22 May 2018
During campaigning for last year’s lower house election, Prime Minister Abe cited the fact that the bankruptcy rate was close to a 25-year low as evidence that his economic policies were working. Typically, the bankruptcy rate tends to be negatively correlated with economic growth so this outcome should indeed be welcome. However, a closer look at corporate default trends in Japan points to a more complex relationship. While the business cycle has fluctuated materially over the last quarter of a decade, the number of defaults has edged ever lower, with even economic contractions proving incapable of stopping the grind lower (see Chart 8). Indeed, even during the height of the financial crisis the default rate did not exceed 3.5%. So what explains this secular decline in bankruptcy rates?
Let us start by looking at productivity rates and their implications for competitiveness. On the face of it, Japan has seen relatively strong productivity growth in recent decades, modestly exceeding the OECD average.
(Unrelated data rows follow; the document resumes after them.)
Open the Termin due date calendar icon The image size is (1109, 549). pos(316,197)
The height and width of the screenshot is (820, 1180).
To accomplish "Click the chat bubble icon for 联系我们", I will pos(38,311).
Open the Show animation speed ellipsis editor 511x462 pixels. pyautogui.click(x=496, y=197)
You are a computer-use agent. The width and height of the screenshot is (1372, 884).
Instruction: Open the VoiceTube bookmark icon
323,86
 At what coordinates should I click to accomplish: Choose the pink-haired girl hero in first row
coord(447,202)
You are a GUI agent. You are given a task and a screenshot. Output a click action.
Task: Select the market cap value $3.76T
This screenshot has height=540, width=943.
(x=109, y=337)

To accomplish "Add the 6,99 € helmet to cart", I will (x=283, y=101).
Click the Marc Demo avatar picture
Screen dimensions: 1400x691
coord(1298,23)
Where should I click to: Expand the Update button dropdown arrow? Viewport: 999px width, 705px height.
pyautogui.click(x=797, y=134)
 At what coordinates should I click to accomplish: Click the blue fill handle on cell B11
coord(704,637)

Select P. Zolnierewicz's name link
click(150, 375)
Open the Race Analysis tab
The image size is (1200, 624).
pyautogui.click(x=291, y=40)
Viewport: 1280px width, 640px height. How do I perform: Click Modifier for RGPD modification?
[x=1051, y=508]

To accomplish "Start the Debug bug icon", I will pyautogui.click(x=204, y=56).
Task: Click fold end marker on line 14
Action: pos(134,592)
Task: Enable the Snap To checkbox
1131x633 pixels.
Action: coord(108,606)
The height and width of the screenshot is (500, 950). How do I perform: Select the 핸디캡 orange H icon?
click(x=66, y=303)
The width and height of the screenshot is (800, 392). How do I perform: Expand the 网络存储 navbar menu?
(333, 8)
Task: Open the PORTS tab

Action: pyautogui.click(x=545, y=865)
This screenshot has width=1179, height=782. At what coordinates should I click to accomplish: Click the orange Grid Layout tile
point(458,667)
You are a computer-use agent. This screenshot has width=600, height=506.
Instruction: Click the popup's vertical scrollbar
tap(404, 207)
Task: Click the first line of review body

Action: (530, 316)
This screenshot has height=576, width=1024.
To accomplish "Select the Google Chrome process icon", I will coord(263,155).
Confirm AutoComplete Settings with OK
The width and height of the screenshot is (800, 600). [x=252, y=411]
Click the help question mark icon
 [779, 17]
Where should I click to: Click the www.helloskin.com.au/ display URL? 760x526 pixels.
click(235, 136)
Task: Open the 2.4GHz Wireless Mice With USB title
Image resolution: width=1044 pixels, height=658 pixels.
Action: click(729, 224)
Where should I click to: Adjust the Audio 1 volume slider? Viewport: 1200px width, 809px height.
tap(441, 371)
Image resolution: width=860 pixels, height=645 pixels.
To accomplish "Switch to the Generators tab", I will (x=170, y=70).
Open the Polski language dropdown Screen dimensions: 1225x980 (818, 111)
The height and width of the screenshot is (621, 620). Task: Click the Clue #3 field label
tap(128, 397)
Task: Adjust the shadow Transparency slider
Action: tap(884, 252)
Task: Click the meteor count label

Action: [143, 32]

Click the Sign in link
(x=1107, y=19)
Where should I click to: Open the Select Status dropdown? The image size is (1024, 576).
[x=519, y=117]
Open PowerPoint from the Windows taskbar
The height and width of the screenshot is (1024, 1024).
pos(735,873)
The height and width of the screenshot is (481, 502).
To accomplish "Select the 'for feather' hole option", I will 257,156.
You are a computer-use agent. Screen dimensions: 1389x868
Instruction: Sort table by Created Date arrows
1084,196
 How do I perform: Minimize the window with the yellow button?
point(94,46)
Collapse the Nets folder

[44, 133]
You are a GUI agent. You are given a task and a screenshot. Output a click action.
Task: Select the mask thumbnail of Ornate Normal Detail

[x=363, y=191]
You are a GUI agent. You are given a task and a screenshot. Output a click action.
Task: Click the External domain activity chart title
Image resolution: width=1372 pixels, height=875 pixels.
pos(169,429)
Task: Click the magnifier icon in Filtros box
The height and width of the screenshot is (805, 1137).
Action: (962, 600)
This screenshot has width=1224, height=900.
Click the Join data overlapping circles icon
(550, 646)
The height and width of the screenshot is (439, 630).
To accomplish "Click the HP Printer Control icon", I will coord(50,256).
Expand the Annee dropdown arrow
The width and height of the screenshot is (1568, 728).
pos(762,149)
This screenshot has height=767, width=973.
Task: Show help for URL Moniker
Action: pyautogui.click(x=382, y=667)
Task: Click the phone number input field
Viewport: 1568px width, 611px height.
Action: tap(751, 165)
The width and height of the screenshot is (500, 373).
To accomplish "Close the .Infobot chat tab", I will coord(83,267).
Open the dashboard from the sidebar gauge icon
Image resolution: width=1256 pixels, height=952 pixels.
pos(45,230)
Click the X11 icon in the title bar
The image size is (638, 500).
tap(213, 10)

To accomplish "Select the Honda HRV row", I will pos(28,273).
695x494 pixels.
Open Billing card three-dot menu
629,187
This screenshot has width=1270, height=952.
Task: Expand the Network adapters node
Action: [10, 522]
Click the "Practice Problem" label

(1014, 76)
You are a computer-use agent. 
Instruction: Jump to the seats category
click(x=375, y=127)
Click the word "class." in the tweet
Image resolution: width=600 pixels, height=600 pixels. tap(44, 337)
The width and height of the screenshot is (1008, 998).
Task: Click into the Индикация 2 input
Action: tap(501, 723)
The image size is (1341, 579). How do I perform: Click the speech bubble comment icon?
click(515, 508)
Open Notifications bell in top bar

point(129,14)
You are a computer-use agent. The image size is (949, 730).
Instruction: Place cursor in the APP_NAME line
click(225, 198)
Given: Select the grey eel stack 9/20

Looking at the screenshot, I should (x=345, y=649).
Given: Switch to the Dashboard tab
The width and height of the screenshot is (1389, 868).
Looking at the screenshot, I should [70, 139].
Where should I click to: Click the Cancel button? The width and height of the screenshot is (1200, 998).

However, this disguises fairly significant sector divergences with Japan’s export-oriented manufacturers pulling the countrywide average up significantly. Indeed, Japan’s international competitiveness appears to have declined substantially with the nation’s share of world exports having halved from its peak in the early ‘90s. The big caveat here is that this period coincided with the integration of China into the global trading system. However, even accounting for this development there is little evidence Japan’s competitiveness has declined. A more persuasive explanation may come through the sustained period of easy financial conditions and in particular ultra-low and negative interest rates that have accompanied the stalling of growth. The cost of credit has remained low while Japan’s bloated banking sector has been prepared to endure a squeeze in net interest margins in order to secure lending growth. Some critics have argued that low interest rates, increased forbearance and a lack of alternative lending opportunities for banks have led to a widespread phenomenon of ‘zombie firms’. These firms tend to be loss-making and are unable to pay back their loans but lenders feel disinclined to withdraw their capital partly because they are eager to avoid booking losses. This explanation is consistent with the idea of low productivity firms dragging down aggregate levels. Furthermore, the existence of zombie firms may be stifling corporate dynamism, as reflected in the low rates of firm closures and business start-ups. However, this explanation is not entirely satisfactory. It has been noticeable that the most recent rise in the bankruptcy count has occurred as both nominal and real interest rates have fallen as a result of the Bank of Japan’s yield curve control policy framework.
One final factor worthy of investigation is the relatively high level of cash on Japanese balance sheets, which represents nearly 50% of GDP. Japanese firms hold a disproportionally large amount of precautionary cash holdings due to worries about large cash outflows or limited cash inflows. This has led to unintentionally large buffers against both cyclical and structural forces. Given the need for higher productivity growth, and with the labour market already extremely tight (see Chart 9), it may be time for companies to reduce this idle capital and allocate it to more productive activities even if it results in a higher default rate.